§ **Required task 1**: Pull out each line of the entries that contains the string "link", treating uppercase and lowercase as different.

§ **Article**:
┌──

I said the family is precious because it is the
place where God is pleased to give us to enjoy fellowship with Him. But the
family is precious also, according to our text today, because it is the
gracious means of God to deliver us from a life lived under the tyranny of
sinful pride.
When we come back again to read the text, we see
that the text is talking about more than just loneliness and the prison of
feeling isolated. But let us read the complete text, the text as a whole. “God setteth the solitary in families: he bringeth
out those which are bound with chains: but the rebellious dwell in a dry land.”
Now, the verse is written in what is called Hebrew parallelism, which means
that all of the parts must be taken together and reflect upon each other. So
the evil that is considered in the text, from which the family is a gift of God
to deliver us, is being solitary, alone, dwelling in chains and rebellion. The
meaning, then, is this: Our problem, as sinners, is that we live a life for
self, rebellious. We are narcissistic, we are under
the bondage of our own pride and selfishness. And as surely as the drops of the
rain fall to the earth by the hand of God and run into the tile and then into
the ditch and stream and river and out into the lake or ocean, so also the
course of our life, the course of a child’s life, flows to self-centered
bondage, the bondage of pride and sin—unless God’s grace brings us to the joy
of forsaking ourselves and finding our all in serving Him, unless God brings us
out of that bondage of sin into the liberty of the grace of God in Christ.
And what are the means that God uses for that?
You say, “Pastor, that’s the Holy Spirit, that’s the Word of God, it’s the
preaching.” Yes, but it is also the family. Also the Christian family is the
means of God to deliver us from a life lived under the tyranny of sinful pride.

└──

§ **The data**:
┌──

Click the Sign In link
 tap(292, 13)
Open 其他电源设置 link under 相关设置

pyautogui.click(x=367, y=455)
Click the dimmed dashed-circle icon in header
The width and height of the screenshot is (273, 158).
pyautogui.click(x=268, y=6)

└──

§ **Required task 2**: Carry on the sermon about the family, starting right after its final sentence.

§ **Response 1**:
Click the Sign In link
Open 其他电源设置 link under 相关设置

§ **Response 2**:
We are born chained in rebellion—rebellion
against God. We are born proud, selfish, isolated, solitary.
There is no room for anybody else in our sinful pride, except that the other person become our footstool. This is what Satan instilled in
Adam and Eve: “Ye shall be as gods, knowing good and evil. You are god!” And
Scripture defines our sin, for which the Son of God came to die and deliver us,
in this way: “All we like sheep have gone astray; we have turned every one to
his own way” (Is. 53:6). That selfishness, that pride, brings isolation. We say
it when we are filled with pride and we want our own sinful way. That is the
way we speak in the family. We say, “Well, if that’s the way it is around here,
I’m out of here!” Or we say, “My parents, who do they think they are to tell me!”
You see, there is no fellowship when rebellion and pride reign in our hearts.
There will be bickering, there will be fighting. There will only be emptiness.
We will end alone.
You say to me, “Oh, Pastor, I don’t know about
that. Look at the ungodly sinners who live according to their own sins and
pride. Look at them in their parties and in their bars. They are happy, they
are dancing, they are hugging, they are making out, they
are having a good time.” No! Hollow emptiness. It is
the clang of an empty barrel.
Young girl, you want attention? Do you want
someone to love you? And one day someone who does not know Jesus shows you some
attention. And he uses you. And, finally, you live together and you find that
he is irritable, and he hits you, and he abuses you. Sin is selfishness.
Selfishness is pride. Pride is loneliness. And it leads to bondage.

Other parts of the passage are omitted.